The guidelines describe protocols for pre- and post-construction assessment, and their goal is to minimize and mitigate the direct and indirect effects of projects on both habitat and wildlife mortality.  To control the latter, wind projects must not exceed thresholds of 10 bats and 14 birds per turbine per year.  The thresholds are based on observed fatalities at North American wind projects and are independent of bird and bat population levels of individual species.

Fatalities are counted during three years of post-construction monitoring.  Carcasses are collected within a 50-m radius of each turbine.  The raw data is corrected for scavenger efficiency at the site, searcher effectiveness (based on evaluation after training), and the proportion of the area readily searchable.  If thresholds are exceeded for birds, additional years of monitoring are required to determine the cause(s).  Mitigation for bats involves shutting down the turbines during low wind speeds when bats are most active and susceptible.

Fatalities are recorded by MNR and added to a database developed by MNR, Birds Studies Canada, and the wind energy industry.  The database enables the assessment of cumulative impacts.

Ms. McGuiness said that Ontario’s guidelines are the most prescriptive in North America: they are mandatory, not negotiated or voluntary, and they are widespread in application.

Following Ms. McGuiness’ testimony, Gilead Power lawyer Bryn Gray introduced an MNR policy document on wind energy development on Crown land.

PECFN lawyer Eric Gillespie objected because its content went beyond the scope of the ERT by citing a development goal related to the “social and economic wellbeing of the Province.”  After a lengthy dispute, all parties agreed to limit the document’s focus to “environmental” matters, and the ERT panel accepted it as background on the usage terms at Ostrander Point.

PECFN Cross-Examination of Ms. McGuiness

Mr. Gillespie asked Ms. McGuiness the purpose of monitoring mortality at wind projects when birds suffered higher mortality from other causes.  She said it was to minimize the effects of a project and identify extreme situations.  Mr. Gillespie then asked whether “serious and irreversible harm” was considered in the bird and bat guidelines since some wind projects had significant effects.  Ms. McGuiness replied that “serious and irreversible harm” applied at the population level, which varied with each species’ abundance and range.  Mr. Gillespie pressed further, and Ms. McGuiness conceded that it was “possible” for wind projects to cause serious and irreversible harm to birds and bats.

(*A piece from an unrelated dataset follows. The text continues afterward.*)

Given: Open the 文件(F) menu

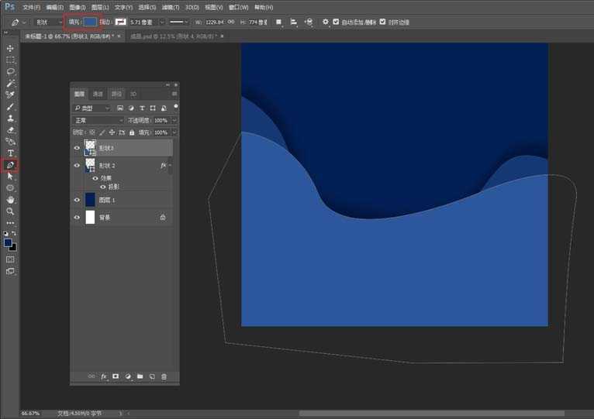Looking at the screenshot, I should [31, 7].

On the topic of cumulative effects, Ms. McGuiness said that the guidelines apply to individual projects.  The MNR does not adjust mortality thresholds by the number of projects or even track the number of projects.  Nor does it try to predict mortality based on other wind projects because mortality rates are site specific.

Ministry of Environment Re-Examination

Ministry of Environment lawyer Sarah Kronkamp asked Ms. McGuiness to explain how Important Bird Areas (IBA) are considered in assessments.  Ms. McGuiness said that though IBAs contain significant habitat they also contain less significant habitat.

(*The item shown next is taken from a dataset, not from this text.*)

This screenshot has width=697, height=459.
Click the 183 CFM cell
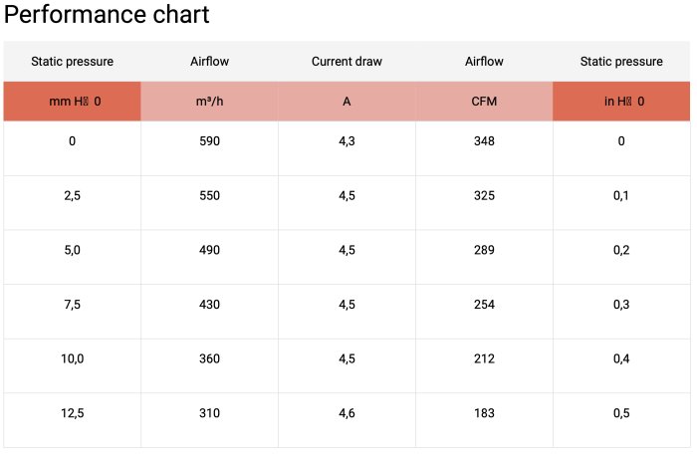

MNR focuses on habitat because it, rather than pre-construction monitoring, is a reliable predictor of post-construction mortality.  If mortality thresholds are not exceeded, then no serious and irreversible harm results; if they are exceeded, then mitigation is required.

ERT Panel’s Questions

Co-chair Robert Wright asked why the threshold of 14 birds per turbine was almost 600 percent higher than the average reported mortality of 2.5 birds per turbine per year.  Ms. McGuiness said the threshold is set at the 95th percentile of the records for all wind projects.

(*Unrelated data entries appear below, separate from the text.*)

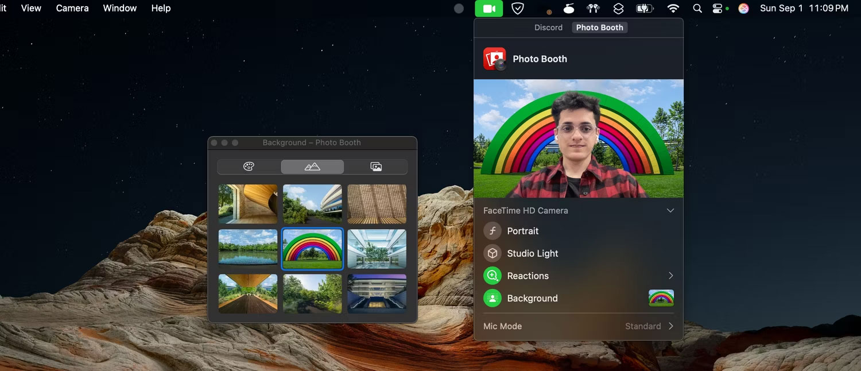861x371 pixels.
Task: Click the Photo Booth app icon in the panel
Action: 494,58
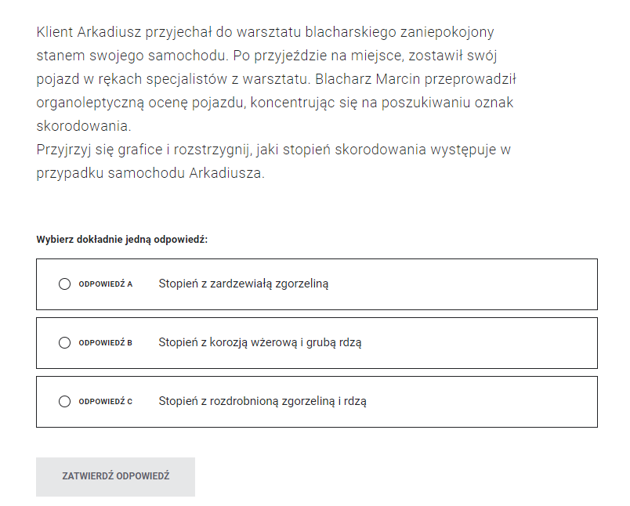This screenshot has height=506, width=630.
Task: Select the second answer option box
Action: [x=317, y=342]
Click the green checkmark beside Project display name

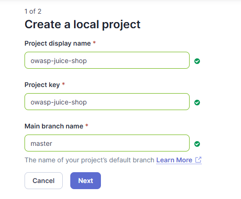pos(197,61)
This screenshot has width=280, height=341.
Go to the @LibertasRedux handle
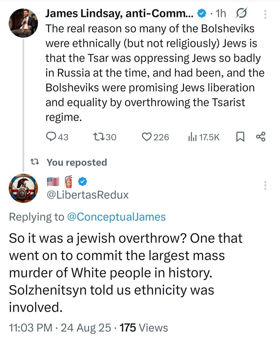pos(88,195)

Mr. Wright also asked whether mortality or habitat loss has more impact. Ms. McGuiness said that habitat protection is important for birds, but mortality might have more impact on bats, though bat population levels have not been accurately determined.

PECFN Re-Examination

Mr. Gillespie asked Ms. McGuiness to note Environment Canada’s guidelines for determining site sensitivity: presence of species at risk, proximity to a National Wildlife Area, location within an IBA, location in a bird migration corridor.  Ms. McGuiness admitted that these would give a rating of high risk to Ostrander Point.

Mr. Gillespie asked about mitigation of direct and indirect effects.  Ms. McGuiness said mitigation is always possible for mortality because turbines can be shut down.  Contingency plans could counter indirect effects, but possibly some effects could not be mitigated.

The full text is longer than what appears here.